■ **Task statement**
Reproduce the text below about Dr. Cho's clinic and the Active Learning program word for word, in full.

■ **Document passage**
"""

It was around 2003 when Dr. Cho came back from New York and opened a psychological clinic in Seoul. A headmaster at an English-speaking international school contacted him by phone and explained his troubling situation in detail.
“Dr. Cho, we have a student who has been attending our school for a long time, but he has difficulties in learning the English language and there is no academic progress.
Thus far, we have helped this student in every way we could, and a special education teacher has been helping him with an individualized curriculum. I know that his parents have tried to help him from private tutoring to Hagwons (private academic institutions). Do you have any other way to help this student?”
In 1896, an American psychologist Dr. Lightner Witmer started the very first psychological educational treatment program for such children at risk in his community. In his thesis published on March 15, 1896, he stated,
“For the past 10 years, I ran a psychological clinic at a psychology lab at the University of Pennsylvania. Public school students in Philadelphia and nearby city visited here with their parents and teachers. These children were not having academic progress at the same rate as their peers and had moral issues that could not be handled with the typical educational approaches……. There was a 10-year-old boy whose health check-up report showed no problems but he could not read the alphabets for four years at school……. He seemed to have an average level of intellectual ability but he showed a delay in academic progress.”
The children who were referred to Dr. Witmer in the late 19th century did not have any noticeable physical or neurological problems, but only experienced difficulties in learning and language development. Through scientific procedures, Dr. Witmer applied his clinical knowledge to treating their language and academic struggles. This historic mission is now given to Dr. Cho and his team.
Among the children who had to adjust to English-speaking environments due to migration or having to relocate abroad with parents because of work, are these children who have the Korean language ability, but are failing to achieve the English language and academic. They are now experiencing secondary symptoms, such as depression, anxiety, difficulty concentrating, lack of motivation, and behavioral problems, even after several years of receiving private tutoring and attending hagwons and after-school services. Dr. Cho and his team are aware of the silent suffering of the children and their parents.
Our Active Learning program is a specially designed clinical program to help these children with educational strategies, developed based on psychological treatment methods. It is a place where children who were once unable to speak start to speak, begin to acquire the English language and understand the mathematical concepts, and young adults who once gave up on learning altogether start to dream about having college life.

"""

■ **Saved data entries**
"""

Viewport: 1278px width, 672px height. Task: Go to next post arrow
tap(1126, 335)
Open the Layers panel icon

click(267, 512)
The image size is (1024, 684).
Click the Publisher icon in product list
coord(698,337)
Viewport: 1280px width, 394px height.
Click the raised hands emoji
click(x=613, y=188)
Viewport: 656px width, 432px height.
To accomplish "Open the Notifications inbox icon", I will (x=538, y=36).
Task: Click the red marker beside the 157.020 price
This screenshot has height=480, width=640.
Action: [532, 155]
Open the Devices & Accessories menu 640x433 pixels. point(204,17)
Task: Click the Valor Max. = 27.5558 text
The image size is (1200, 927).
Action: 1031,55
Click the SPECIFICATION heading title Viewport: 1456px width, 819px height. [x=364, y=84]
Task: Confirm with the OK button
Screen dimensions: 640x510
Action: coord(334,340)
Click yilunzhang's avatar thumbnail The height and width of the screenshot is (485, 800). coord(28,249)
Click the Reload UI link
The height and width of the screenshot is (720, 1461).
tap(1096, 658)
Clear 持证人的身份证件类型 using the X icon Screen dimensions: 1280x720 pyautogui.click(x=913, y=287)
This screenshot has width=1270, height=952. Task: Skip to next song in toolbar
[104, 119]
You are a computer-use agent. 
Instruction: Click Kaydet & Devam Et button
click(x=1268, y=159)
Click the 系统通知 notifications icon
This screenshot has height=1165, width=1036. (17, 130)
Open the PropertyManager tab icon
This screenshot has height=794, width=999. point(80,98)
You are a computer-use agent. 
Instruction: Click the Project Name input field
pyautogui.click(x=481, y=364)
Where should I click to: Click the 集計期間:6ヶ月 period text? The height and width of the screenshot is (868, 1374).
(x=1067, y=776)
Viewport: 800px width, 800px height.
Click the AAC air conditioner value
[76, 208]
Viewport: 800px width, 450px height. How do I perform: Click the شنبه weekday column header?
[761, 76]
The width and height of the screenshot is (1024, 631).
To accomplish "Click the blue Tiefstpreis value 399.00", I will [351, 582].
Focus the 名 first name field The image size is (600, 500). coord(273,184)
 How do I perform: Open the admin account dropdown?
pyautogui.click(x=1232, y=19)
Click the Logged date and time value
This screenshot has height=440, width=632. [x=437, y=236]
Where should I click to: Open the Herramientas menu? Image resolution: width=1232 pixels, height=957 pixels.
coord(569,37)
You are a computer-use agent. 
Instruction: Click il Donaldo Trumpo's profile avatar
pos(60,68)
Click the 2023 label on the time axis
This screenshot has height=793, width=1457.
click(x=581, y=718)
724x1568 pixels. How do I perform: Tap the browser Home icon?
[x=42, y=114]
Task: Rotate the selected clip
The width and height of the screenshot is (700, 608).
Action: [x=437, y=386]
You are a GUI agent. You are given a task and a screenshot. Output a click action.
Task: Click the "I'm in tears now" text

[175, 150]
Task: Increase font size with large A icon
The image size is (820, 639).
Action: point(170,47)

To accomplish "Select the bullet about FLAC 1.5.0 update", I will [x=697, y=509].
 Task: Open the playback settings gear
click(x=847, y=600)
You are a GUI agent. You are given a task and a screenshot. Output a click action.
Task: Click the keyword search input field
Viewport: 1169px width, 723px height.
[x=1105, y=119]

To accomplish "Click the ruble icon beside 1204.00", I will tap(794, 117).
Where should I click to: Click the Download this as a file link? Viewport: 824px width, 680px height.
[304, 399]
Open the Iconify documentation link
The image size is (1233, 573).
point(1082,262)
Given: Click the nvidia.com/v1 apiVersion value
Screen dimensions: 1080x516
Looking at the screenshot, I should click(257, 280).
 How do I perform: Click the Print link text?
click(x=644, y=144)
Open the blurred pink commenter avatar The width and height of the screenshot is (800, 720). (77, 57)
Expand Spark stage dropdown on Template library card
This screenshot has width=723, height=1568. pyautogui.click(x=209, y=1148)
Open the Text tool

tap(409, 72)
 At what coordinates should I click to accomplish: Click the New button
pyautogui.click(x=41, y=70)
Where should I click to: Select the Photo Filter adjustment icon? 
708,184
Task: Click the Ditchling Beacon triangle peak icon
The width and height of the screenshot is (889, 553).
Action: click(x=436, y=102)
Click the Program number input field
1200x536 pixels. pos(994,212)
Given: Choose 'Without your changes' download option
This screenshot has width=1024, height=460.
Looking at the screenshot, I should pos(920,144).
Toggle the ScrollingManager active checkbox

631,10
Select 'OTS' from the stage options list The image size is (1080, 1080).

"""

■ **Solution to this task**
It was around 2003 when Dr. Cho came back from New York and opened a psychological clinic in Seoul. A headmaster at an English-speaking international school contacted him by phone and explained his troubling situation in detail.
“Dr. Cho, we have a student who has been attending our school for a long time, but he has difficulties in learning the English language and there is no academic progress.
Thus far, we have helped this student in every way we could, and a special education teacher has been helping him with an individualized curriculum. I know that his parents have tried to help him from private tutoring to Hagwons (private academic institutions). Do you have any other way to help this student?”
In 1896, an American psychologist Dr. Lightner Witmer started the very first psychological educational treatment program for such children at risk in his community. In his thesis published on March 15, 1896, he stated,
“For the past 10 years, I ran a psychological clinic at a psychology lab at the University of Pennsylvania. Public school students in Philadelphia and nearby city visited here with their parents and teachers. These children were not having academic progress at the same rate as their peers and had moral issues that could not be handled with the typical educational approaches……. There was a 10-year-old boy whose health check-up report showed no problems but he could not read the alphabets for four years at school……. He seemed to have an average level of intellectual ability but he showed a delay in academic progress.”
The children who were referred to Dr. Witmer in the late 19th century did not have any noticeable physical or neurological problems, but only experienced difficulties in learning and language development. Through scientific procedures, Dr. Witmer applied his clinical knowledge to treating their language and academic struggles. This historic mission is now given to Dr. Cho and his team.
Among the children who had to adjust to English-speaking environments due to migration or having to relocate abroad with parents because of work, are these children who have the Korean language ability, but are failing to achieve the English language and academic. They are now experiencing secondary symptoms, such as depression, anxiety, difficulty concentrating, lack of motivation, and behavioral problems, even after several years of receiving private tutoring and attending hagwons and after-school services. Dr. Cho and his team are aware of the silent suffering of the children and their parents.
Our Active Learning program is a specially designed clinical program to help these children with educational strategies, developed based on psychological treatment methods. It is a place where children who were once unable to speak start to speak, begin to acquire the English language and understand the mathematical concepts, and young adults who once gave up on learning altogether start to dream about having college life.